Pour nous, comme pour Léa et son frère, la vie continue. Mon fils ne nous parle que par intermittence ; il nous en veut à mort de l'avoir enfermé. Et cette question qui revient sans cesse comme un cri de désespoir : Pourquoi j'ai été enfermé et pas lui !!! Oui, pourquoi ? A sa sortie d’hôpital, il a pris ses cliques et ses claques et fait sa vie loin de nous. Ma fille est traumatisée à vie, elle ne souhaite plus voir son frère jumeau qui n'existe plus pour elle. Elle a du mal a se concentrer au niveau scolaire, ne parle pas, manque de confiance en soi et revient très rarement à la maison. On essaie de l'aider comme on peut mais elle refuse de se faire accompagner. Je ne parle plus à ma belle famille qui ne se remet pas en question et ne comprend pas pourquoi je fais la gueule. Dernière phrase échangée avec la belle mère :"il faut bien que je le supporte, les autres n'ont qu'à faire comme moi !". Le seul point positif dans cette histoire, c'est que le fils de ma belle sœur a pris conscience de la violence qu'il avait en lui : il s'est fait aider avec l'hypnose et aujourd'hui il ne boit plus, mange sainement, fait du sport. Il ne montre plus de violence vis à vis de sa compagne ou des autres. Il ne voit plus ses grands parents, seul un contact téléphonique est maintenu. Pour le reste, comme dans le livre, on gère au jour le jour.
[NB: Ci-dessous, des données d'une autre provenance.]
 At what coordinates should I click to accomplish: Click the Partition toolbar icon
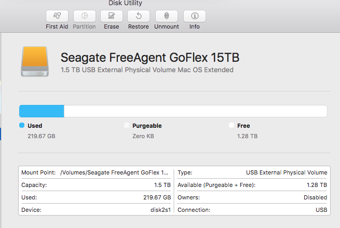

Il a fallu attendre 52 ans et un drame pour que mon compagnon ose dire à son père de fermer sa gueule et qu’il ne tolérerait plus d’être traité comme une merde. Ce à quoi ce connard a répondu qu’il était chez lui, qu’il faisait ce qu’il voulait, qu’il disait ce qu’il voulait. Ma belle mère a pris son fils par le bras pour l’emmener dans une autre pièce : il ne faut pas le mettre en colère. Alors mon beau père a eu ce rictus si caractéristique de victoire qui semblait dire : tu vois, une fois de plus ta mère me choisit. Mon compagnon est parti en claquant la porte.

La vie peut être très courte, on ne sait pas de quoi sera fait le lendemain. Mais ce qui est sûr, c'est qu'avec un homme de cet acabit, le lendemain sera toujours pire que la veille.